=== Work to complete ===
Reproduce word for word the lines from the first one through the line containing "click(525, 446)", including both.
START
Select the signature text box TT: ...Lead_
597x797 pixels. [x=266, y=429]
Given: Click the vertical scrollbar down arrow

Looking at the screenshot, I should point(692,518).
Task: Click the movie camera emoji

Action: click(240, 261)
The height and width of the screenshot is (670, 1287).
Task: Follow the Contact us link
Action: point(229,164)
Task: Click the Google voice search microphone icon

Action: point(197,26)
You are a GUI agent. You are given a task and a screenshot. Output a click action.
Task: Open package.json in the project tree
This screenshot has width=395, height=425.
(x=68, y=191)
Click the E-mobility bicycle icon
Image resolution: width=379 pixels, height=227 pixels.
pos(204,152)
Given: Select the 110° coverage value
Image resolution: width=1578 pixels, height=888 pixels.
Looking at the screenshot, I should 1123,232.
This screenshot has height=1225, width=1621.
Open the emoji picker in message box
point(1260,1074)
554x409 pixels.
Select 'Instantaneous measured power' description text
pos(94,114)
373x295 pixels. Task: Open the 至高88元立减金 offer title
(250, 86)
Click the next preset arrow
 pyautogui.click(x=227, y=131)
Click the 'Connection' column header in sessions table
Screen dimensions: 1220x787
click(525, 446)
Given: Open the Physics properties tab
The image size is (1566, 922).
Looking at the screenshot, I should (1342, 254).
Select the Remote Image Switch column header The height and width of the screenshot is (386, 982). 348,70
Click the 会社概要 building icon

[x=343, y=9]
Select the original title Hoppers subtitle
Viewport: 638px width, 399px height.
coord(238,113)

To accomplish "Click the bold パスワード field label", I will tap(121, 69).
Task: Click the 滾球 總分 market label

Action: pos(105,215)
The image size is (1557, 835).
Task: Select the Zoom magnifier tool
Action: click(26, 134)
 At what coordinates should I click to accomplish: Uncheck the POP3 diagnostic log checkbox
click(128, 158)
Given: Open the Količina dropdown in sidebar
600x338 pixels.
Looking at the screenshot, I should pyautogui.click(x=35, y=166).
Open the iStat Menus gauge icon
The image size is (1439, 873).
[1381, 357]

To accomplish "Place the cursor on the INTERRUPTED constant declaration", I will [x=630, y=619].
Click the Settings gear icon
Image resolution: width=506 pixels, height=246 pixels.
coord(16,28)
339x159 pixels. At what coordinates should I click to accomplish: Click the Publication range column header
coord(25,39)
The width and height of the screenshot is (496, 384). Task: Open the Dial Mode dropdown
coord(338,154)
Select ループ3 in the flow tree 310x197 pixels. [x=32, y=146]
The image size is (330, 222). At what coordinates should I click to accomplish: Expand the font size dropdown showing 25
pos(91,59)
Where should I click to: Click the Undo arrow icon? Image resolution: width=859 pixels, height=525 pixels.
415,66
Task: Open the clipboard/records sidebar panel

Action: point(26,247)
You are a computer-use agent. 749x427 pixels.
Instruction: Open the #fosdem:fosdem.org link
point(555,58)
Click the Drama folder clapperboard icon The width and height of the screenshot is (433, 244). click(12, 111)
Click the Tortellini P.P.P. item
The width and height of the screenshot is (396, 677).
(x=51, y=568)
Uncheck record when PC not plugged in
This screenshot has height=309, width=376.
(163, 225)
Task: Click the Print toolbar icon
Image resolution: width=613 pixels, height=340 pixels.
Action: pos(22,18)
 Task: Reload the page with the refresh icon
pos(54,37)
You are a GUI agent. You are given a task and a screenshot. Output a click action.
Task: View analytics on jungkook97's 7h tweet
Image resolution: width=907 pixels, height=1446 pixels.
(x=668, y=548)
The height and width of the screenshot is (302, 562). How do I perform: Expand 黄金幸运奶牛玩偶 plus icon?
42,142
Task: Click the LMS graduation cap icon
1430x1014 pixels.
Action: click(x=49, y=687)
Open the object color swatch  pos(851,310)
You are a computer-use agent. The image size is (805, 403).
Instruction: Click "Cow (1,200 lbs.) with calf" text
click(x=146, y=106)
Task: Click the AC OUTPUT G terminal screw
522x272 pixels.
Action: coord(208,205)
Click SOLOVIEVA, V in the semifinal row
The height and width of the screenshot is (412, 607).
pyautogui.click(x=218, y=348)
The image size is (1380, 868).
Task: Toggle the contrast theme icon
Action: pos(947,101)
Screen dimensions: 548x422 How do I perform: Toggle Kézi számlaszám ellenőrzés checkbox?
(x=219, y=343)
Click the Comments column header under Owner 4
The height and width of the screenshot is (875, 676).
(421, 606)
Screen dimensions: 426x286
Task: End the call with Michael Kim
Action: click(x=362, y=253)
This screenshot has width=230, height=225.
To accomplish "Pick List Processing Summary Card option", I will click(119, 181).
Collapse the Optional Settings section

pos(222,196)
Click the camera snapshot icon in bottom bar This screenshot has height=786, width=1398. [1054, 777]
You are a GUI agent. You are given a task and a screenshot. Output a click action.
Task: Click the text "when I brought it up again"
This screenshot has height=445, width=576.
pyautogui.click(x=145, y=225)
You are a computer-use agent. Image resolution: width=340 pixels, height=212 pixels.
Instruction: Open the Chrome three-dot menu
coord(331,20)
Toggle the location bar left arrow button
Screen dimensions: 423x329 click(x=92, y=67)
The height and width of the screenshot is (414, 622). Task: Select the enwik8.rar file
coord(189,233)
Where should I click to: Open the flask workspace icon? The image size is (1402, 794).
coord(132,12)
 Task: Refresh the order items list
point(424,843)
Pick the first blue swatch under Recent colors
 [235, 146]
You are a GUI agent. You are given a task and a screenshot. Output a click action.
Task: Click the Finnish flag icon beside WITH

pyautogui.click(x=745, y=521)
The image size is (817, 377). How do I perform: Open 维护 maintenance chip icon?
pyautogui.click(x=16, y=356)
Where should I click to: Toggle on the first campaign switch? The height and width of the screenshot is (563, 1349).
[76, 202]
END
=== Response below ===
Select the signature text box TT: ...Lead_
597x797 pixels. [x=266, y=429]
Given: Click the vertical scrollbar down arrow

Looking at the screenshot, I should point(692,518).
Task: Click the movie camera emoji

Action: click(240, 261)
The height and width of the screenshot is (670, 1287).
Task: Follow the Contact us link
Action: point(229,164)
Task: Click the Google voice search microphone icon

Action: point(197,26)
You are a GUI agent. You are given a task and a screenshot. Output a click action.
Task: Open package.json in the project tree
This screenshot has width=395, height=425.
(x=68, y=191)
Click the E-mobility bicycle icon
Image resolution: width=379 pixels, height=227 pixels.
pos(204,152)
Given: Select the 110° coverage value
Image resolution: width=1578 pixels, height=888 pixels.
Looking at the screenshot, I should 1123,232.
This screenshot has height=1225, width=1621.
Open the emoji picker in message box
point(1260,1074)
554x409 pixels.
Select 'Instantaneous measured power' description text
pos(94,114)
373x295 pixels. Task: Open the 至高88元立减金 offer title
(250, 86)
Click the next preset arrow
 pyautogui.click(x=227, y=131)
Click the 'Connection' column header in sessions table
Screen dimensions: 1220x787
click(525, 446)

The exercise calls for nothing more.